Nutrient to prevent heart disease

The twentieth century has seen an unprecedented epidemic of heart disease in the developed world. People from other cultures are also affected when they move into developed countries, and it has even begun to affect parts of the Third World where people have copied the unhealthily sedentary, junk food oriented lifestyles of the West. We do not yet fully understand what has gone wrong, but we have at last begun to investigate and tackle the problem.

Known risk of heart disease

  • Tobacco smoking is the single most easily avoidable cause of heart disease.
  • Raised cholesterol levels in the blood undoubtedly increase the risk of heart disease. It is likely, however, that dietary deficiencies also contribute to the narrowing of arteries in the heart muscle that can cause angina and, if they become totally blocked, heart attacks.
  • Hypertension is the technical term for raised blood pressure. It has many causes and can itself cause heart attacks, heart failure (when the heart becomes less effective) and strokes.
  • Obesity can contribute to raised blood pressure, diabetes and raised cholesterol, as well as reduce the inclination to exercise.
  • Stress can also lead to raised blood pressure through increased adrenaline (epinephrine) output, and its effects may be intensified through excessive amounts of caffeine, alcohol and an unbalanced diet.
  • Lack of exercise means that the heart muscle does not get a 'work out' , which it needs, like other muscles of the body, to remain strong.
  • Drinking soft water can mean an inadequate intake of magnesium and calcium.
  • Family history cannot, of course, be changed. Heart disease does 'run' in some families, but it is not inevitable, and members of such families may well avoid it by adopting a healthy lifestyle.

Checklist to a healthy heart

CONSIDER TAKING ONE OF THE FOLLOWING HERBAL HELPERS
GARLIC helps to normalize the level of fat in the blood and can reduce the risk of blood clots forming in the arteries.

CAYENNE CHILLI may reduce the risk of blood clots in the arteries.

GINGER can stimulate the circulation.

OATS can help to reduce the level of cholesterol in the blood.

Always follow the manufacturer's instructions when available.

  • stop smoking.
  • If you are overweight, try to reduce your weight to within about 10 per cent of the ideal weight for your height.
  • Eat more fruit, vegetables and whole grains: the fibre that these contain helps to reduce cholesterol levels. Eat nuts and seeds in moderation.
  • Reduce intake of animal fat both in red meats, cheese, butter and dripping, and in cakes, pastries and pies. Try to reduce the fat in your diet to about 25-30 per cent of your total calorie intake (around 55-80g (2-3oz) per day).
  • Eat fish, especially oily fish, at least twice a week.
  • Limit your intake of salt, sugar and alcohol.
  • Take regular exercise three or four times a week. (Consult your doctor before starting vigorous exercise if you are over 30, or have any medical condition.)

Help your heart to health

MAGNESIUM may be the single most important nutrient to protect against heart disease, so eating food that is rich in magnesium should be a high priority. It helps to dilate the arteries of the heart, steadies the activity of the heart muscle, and has a generally mild tranquillizing action.

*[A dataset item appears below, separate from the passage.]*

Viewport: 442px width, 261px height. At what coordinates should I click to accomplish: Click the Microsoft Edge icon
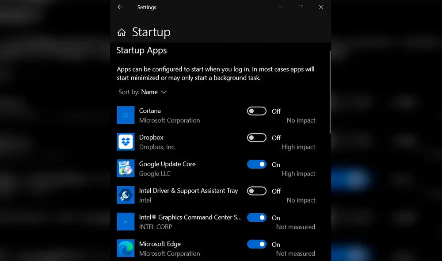pos(126,248)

SELENIUM AND VITAMIN E are antioxidants that are thought to be able to reduce the risk of heart attacks.

ZINC helps to repair damaged tissues, but in high doses (over 100mg a day) may increase cholesterol levels.

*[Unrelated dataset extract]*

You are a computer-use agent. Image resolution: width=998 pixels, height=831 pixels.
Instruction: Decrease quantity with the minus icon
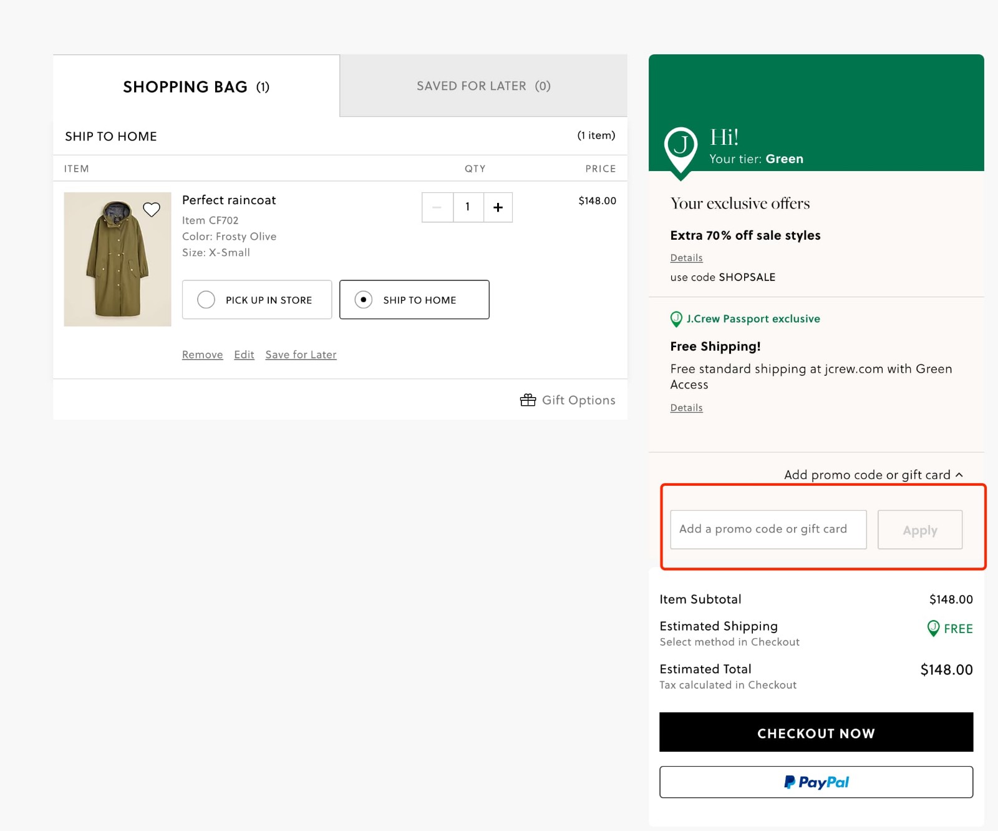(437, 207)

CALCIUM works with magnesium to keep the heart beating normally.

VITAMINS C, E, B3, B6, F, CHROMIUM AND SELENIUM all help to prevent the fatty deposits (atheroma) that cause narrowing of the arteries carrying oxygen to the heart muscle.

To avoid dietary imbalance, mineral and vitamin supplements should not be taken in large doses, except with professional guidance.